Predicting Next Word

Marisa Souza
03/17/2018

The Problem and the Solution

  • The Problem - Around the world, people are spending an increasing amount of time on their mobile devices for email, social networking, banking and a whole range of other activities. But typing on mobile devices can be a serious pain.

  • The Solution - My project builds an app with smart keyboard that makes it easier for people to type on their mobile devices. One cornerstone of my smart keyboard is predictive text models. When someone types:

I am going to the

the keyboard presents three options for what the next word might be.

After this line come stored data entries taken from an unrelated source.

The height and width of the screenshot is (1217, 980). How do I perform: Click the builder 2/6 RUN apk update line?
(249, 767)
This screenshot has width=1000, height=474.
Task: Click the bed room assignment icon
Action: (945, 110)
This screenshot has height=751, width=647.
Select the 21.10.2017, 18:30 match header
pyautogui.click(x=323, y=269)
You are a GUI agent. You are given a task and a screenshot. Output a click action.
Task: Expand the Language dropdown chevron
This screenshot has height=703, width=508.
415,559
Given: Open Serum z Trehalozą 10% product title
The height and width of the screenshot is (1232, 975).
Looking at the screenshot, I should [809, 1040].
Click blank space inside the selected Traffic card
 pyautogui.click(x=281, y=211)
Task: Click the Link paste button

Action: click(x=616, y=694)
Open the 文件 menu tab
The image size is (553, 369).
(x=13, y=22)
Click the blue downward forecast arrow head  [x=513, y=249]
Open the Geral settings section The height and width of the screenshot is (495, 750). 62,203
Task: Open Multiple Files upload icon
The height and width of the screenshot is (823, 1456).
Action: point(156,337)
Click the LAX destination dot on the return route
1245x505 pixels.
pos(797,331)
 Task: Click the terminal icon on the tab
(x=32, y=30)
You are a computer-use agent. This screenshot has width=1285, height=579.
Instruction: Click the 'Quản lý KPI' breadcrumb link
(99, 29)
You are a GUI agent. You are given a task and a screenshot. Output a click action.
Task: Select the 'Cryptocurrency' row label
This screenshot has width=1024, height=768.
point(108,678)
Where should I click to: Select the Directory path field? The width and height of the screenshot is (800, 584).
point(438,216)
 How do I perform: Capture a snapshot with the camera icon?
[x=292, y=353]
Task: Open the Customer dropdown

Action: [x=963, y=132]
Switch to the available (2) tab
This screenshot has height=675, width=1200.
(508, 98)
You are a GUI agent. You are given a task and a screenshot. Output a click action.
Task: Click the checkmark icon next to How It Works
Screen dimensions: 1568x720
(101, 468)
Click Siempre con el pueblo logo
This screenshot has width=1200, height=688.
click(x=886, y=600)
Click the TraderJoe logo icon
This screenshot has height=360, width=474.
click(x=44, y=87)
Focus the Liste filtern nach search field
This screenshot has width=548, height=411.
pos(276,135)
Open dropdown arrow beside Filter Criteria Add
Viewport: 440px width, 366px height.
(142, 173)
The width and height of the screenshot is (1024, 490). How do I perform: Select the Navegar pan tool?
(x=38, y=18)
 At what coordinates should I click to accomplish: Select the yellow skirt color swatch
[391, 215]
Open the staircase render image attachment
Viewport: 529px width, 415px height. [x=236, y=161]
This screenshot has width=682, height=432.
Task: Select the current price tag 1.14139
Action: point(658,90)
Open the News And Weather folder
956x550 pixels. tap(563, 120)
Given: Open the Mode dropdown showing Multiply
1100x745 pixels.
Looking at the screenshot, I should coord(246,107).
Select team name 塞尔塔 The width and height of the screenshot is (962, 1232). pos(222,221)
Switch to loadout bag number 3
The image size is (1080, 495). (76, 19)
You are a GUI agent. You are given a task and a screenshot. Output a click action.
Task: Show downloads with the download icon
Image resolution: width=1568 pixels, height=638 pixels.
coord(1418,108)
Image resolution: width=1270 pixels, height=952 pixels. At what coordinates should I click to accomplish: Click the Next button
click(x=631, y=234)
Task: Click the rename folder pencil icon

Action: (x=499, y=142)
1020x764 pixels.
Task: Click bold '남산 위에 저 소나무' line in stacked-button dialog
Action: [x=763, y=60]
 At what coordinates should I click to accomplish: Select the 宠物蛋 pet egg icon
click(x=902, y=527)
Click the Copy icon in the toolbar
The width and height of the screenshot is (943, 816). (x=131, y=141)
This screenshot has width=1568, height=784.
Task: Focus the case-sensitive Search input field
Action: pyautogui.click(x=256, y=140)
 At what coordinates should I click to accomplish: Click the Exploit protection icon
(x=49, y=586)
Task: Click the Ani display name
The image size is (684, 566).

For example, the three words might be gym, movies, doctor.

About the Algoritm

  • I got a sample data (2%) in 3 files: en_US.twitter.txt, en_US.news.txt and en_US.blogs.
  • I created n-grams models(1,2,3 and 4) for predicting the next word based on the previous words.
  • I used quantenda package to generate the model fastly
  • I created the models with their respective frequencies
  • I saved the 4 models (unigram, bigram, trigram and fourgram) in separated files
  • My algoritm calculates the probability of ocurrence of words according with Markov Chains model

About the Algoritm

  • A Markov chain is “a stochastic model describing a sequence of possible events in which the probability of each event depends only on the state attained in the previous event.”
    • To each sentence typed I search the frequency of the 4 last words in 4-grams:
  • if the sentence does not exist in 4-grams I search the frequency of the 3 last words in 3-grams
  • if the sentence does not exist in 3-grams I search the frequency of the 2 last words in 2-grams
  • if the sentence does not exist in 2-grams I search the frequency of the 1 last word in 1-gram
  • if the sentence exists in some grams above I calculate the probability of ocurrence according to “smooth” the probabilities

The App

The app is available at the following link: https://ssmaryisa.shinyapps.io/predictnextword/

The Guide

  • While you are typing the text the app will predict the next word.
  • The probable words are displayed on the red buttons
  • You can select the probable word in the button or continue typing

alt text